Consigne:
Reproduisez en entier et à l'identique le texte ci-dessous sur la case en moins des mecs.

Bloc de texte:
La case en moins des mecs.

Dans nos discussions rigolotes, a jailli :
« les mecs ont une case en moins ».
Je le concède, question intuition nous sommes parfois déficitaires, mais dans cette société maternante qui cultive l’informel, les non-dits brouillent encore un peu plus l’entendement.
Quand il s’agit de s’en tenir aux actes, de se fier aux engagements, nous avouons notre faiblesse d'y croire, notre décoffrage brut peut muter vers le fossile.
Si je goûte autant les réponses sans détour que les allusions équivoques, les métaphores que les points sur les « i », je tiens aux écrits vérifiables, discutables.
Il est des paroles définitives et des écrits ignorés et pour ajouter à l’indifférenciation : avec le web, les mots sont frappés de légèreté. Pipelette subtile contre lent balourd est un schéma bien lourd.
Dans le chœur des jérémiades mâles, nous aggravons notre cas, à n’avoir qu’un Zemmour pour défenseur.
Pour jouer parmi le bavardage généralisant, j’apprécie trop le pragmatisme des femmes, leur fidélité, le sérieux de leur engagement pour ne pas remarquer qu’elles sont souvent impitoyables entre elles. Pourtant je ne supporte pas le procès constant qui est fait à celles qui accèdent à des postes de responsabilité. Ségo, Titine, Kamo, sont accusées d’autoritarisme, d’arrivisme. Tout juste échappent elles à machisme, les tzarines.
Mais les bouches cousues de millions de nos sœurs interdisent d’être joueur sur le sujet.
Et de coller un sexe aux délices de l’implicite ou de l’explicite, entre rusticité et subtilité, oublie les identités changeantes.
Les malentendus aux racines multiples n’ont pas forcément du poil aux pattes.

Extrait de données:
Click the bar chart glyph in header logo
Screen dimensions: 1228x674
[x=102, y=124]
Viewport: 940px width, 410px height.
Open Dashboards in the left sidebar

...

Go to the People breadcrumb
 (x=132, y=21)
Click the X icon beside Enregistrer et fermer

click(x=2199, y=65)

Réponse:
La case en moins des mecs.

Dans nos discussions rigolotes, a jailli :
« les mecs ont une case en moins ».
Je le concède, question intuition nous sommes parfois déficitaires, mais dans cette société maternante qui cultive l’informel, les non-dits brouillent encore un peu plus l’entendement.
Quand il s’agit de s’en tenir aux actes, de se fier aux engagements, nous avouons notre faiblesse d'y croire, notre décoffrage brut peut muter vers le fossile.
Si je goûte autant les réponses sans détour que les allusions équivoques, les métaphores que les points sur les « i », je tiens aux écrits vérifiables, discutables.
Il est des paroles définitives et des écrits ignorés et pour ajouter à l’indifférenciation : avec le web, les mots sont frappés de légèreté. Pipelette subtile contre lent balourd est un schéma bien lourd.
Dans le chœur des jérémiades mâles, nous aggravons notre cas, à n’avoir qu’un Zemmour pour défenseur.
Pour jouer parmi le bavardage généralisant, j’apprécie trop le pragmatisme des femmes, leur fidélité, le sérieux de leur engagement pour ne pas remarquer qu’elles sont souvent impitoyables entre elles. Pourtant je ne supporte pas le procès constant qui est fait à celles qui accèdent à des postes de responsabilité. Ségo, Titine, Kamo, sont accusées d’autoritarisme, d’arrivisme. Tout juste échappent elles à machisme, les tzarines.
Mais les bouches cousues de millions de nos sœurs interdisent d’être joueur sur le sujet.
Et de coller un sexe aux délices de l’implicite ou de l’explicite, entre rusticité et subtilité, oublie les identités changeantes.
Les malentendus aux racines multiples n’ont pas forcément du poil aux pattes.